Only it were not like the lassie not to come home…

It could be she'd found herself a lover at last, and spent the night in his bed. Fifty years might have passed, but the old woman still remembered how it felt, having a man hold you for the very first time. Aye, the right man and it turned any girl's head. Made you forget your own name, if you was lucky!

But that were last night. What about today, the start of the Fire Festival, with two days of market ahead?

A terrible emptiness filled the old woman's chest as she stared at the pile of brightly coloured baskets piled in the corner, and fear crawled like a nest of snakes in her gut as the sun began to disappear behind the trees.

If only she could lift herself out of this damn bed, she'd get the Elders to start making a search!

If only her thin voice would carry a bit further, she'd call for help from her neighbours!

If only, if only, if only…

As darkness crept over the thatch, tears of frustration and terror coursed down the old woman's cheeks.

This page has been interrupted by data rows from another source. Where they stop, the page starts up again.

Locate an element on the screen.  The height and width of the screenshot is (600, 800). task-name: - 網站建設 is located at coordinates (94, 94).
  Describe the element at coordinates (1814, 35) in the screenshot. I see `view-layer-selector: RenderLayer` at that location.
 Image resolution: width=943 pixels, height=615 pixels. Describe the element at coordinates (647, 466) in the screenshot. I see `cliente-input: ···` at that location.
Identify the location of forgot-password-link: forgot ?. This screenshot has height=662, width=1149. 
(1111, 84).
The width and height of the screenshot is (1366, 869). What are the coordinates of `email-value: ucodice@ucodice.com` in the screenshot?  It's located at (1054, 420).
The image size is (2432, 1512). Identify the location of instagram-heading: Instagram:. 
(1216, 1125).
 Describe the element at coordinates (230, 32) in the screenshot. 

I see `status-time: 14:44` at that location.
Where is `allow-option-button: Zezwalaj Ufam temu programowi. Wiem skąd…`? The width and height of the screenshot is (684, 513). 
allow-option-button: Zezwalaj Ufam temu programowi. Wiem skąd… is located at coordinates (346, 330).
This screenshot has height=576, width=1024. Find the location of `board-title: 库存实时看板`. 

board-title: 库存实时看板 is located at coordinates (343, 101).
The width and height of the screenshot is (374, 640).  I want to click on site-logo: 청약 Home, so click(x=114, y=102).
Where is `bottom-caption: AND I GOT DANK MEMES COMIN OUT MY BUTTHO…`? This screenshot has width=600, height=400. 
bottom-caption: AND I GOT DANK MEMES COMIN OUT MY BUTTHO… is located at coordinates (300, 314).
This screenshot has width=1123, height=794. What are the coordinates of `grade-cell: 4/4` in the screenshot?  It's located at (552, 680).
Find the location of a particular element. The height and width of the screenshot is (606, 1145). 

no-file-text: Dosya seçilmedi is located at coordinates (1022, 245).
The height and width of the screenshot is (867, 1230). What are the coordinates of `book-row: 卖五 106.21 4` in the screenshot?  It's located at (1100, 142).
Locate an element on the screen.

Down at the boatyard, the nightwatchman finished his rounds, jabbed his torch back in its sconce and then settled down with his back to the boat shed and closed his eyes. No point having a dog if you have to bark your bloody self was his motto. Rome provided soldiers to patrol the streets, let them earn their bloody money, and, besides, if he didn't get a good kip overnight, how would he be fit enough to put in a full shift at the sawmills tomorrow? Dreaming of the luxury that his two jobs kept him in, the nightwatchman began to snore.